Zunächst werden ab dem 20. April die Schutzplanken entfernt und weitere Vorarbeiten unter halbseitiger Verkehrsführung durchgeführt. Für die anschließenden Fräs- und Asphaltarbeiten muss der Baubereich voraussichtlich ab Montag, 27. April bis längstens den 6. Juni für den Durchgangsverkehr voll gesperrt werden.

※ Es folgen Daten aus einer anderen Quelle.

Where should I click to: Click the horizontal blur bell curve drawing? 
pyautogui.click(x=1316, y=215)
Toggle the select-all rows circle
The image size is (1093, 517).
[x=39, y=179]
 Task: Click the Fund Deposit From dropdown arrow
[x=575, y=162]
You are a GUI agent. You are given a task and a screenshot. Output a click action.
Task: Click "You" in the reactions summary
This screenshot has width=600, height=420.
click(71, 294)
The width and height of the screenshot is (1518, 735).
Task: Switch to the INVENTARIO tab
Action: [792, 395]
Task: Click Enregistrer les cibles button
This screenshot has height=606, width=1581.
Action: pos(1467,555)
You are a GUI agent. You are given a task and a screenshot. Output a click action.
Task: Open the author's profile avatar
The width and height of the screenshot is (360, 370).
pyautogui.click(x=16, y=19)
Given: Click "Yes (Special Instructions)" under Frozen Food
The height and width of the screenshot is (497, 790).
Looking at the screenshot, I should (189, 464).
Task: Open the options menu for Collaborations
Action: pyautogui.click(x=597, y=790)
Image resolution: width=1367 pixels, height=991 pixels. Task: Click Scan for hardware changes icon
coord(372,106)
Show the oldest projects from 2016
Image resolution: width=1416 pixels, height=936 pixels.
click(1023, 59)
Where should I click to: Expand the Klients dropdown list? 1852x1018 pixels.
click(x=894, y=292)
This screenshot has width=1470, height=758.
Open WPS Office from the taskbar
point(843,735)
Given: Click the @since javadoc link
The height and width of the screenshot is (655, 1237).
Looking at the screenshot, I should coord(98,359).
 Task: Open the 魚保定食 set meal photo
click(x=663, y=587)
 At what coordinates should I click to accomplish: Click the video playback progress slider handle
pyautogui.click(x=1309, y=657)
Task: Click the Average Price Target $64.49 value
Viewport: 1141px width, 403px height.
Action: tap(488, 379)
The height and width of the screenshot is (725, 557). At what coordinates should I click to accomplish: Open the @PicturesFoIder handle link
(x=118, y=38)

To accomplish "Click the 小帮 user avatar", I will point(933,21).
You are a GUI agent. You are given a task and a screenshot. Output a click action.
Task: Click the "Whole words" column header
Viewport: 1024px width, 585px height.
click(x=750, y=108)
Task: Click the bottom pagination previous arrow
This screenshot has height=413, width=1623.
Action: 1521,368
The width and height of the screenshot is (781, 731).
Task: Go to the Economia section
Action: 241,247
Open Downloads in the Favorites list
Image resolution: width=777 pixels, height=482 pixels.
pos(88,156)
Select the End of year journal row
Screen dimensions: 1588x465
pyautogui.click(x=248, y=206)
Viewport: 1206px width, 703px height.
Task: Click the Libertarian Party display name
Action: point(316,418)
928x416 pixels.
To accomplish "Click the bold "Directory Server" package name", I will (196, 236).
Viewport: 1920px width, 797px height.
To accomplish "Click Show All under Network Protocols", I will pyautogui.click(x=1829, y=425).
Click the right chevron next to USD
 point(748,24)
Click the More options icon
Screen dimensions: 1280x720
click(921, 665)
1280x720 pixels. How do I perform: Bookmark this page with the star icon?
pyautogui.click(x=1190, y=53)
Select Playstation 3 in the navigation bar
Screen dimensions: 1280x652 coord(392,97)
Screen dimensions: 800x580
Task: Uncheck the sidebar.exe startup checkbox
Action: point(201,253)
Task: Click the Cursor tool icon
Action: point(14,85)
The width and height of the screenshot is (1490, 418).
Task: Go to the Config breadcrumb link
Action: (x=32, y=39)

Hintergrund sei, dass die vorhandenen Straßenbreiten nicht ausreichen, um die anstehenden Arbeiten bei einer halbseitigen Sperrung der Straße auszuführen und gleichzeitig die Sicherheit der Arbeiter vor Ort sowie die Sicherheit der Verkehrsteilnehmenden zu gewährleisten. Da die Arbeiten stark witterungsabhängig seien, könnten sich für die Vollsperrung noch Änderungen ergeben.
Die Umleitung erfolge über Faulenrost und Jürgenstorf zur B 192 und umgekehrt.
Direkt betroffene Anlieger sollen durch das Bauunternehmen per Postwurfsendung über die Vollsperrung informiert werden. Für die Erreichbarkeit der Grundstücke im Baufeld will man individuelle Lösungen finden.
Der öffentliche Personennahverkehr sei ebenfalls von der Vollsperrung betroffen. Für den Schulbusverkehr gelte aber eine Ausnahmeregelung. Er dürfe den gesperrten Bereich bis spätestens 8 Uhr passieren.
Nach dem Asphalteinbau erfolgen die Restarbeiten durch sogenannte Tagesbaustellen. Der Verkehr werde dabei mittels Ampelregelung halbseitig am Baufeld vorbeigeführt. Zu den Restleistungen gehören unter anderem Bankettarbeiten und das Aufbringen der Fahrbahnmarkierung.
Die Arbeiten werden durch die Unternehmen Strabag aus Neubrandenburg und Fersemota aus Waren durchgeführt. Der Bund investiert in die Fahrbahnerneuerung circa 1,6 Millionen Euro.
Das Straßenbauamt Neustrelitz bittet um Verständnis und eine angepasste Reiseplanung. Die Maßnahme diene dem Erhalt der Infrastruktur.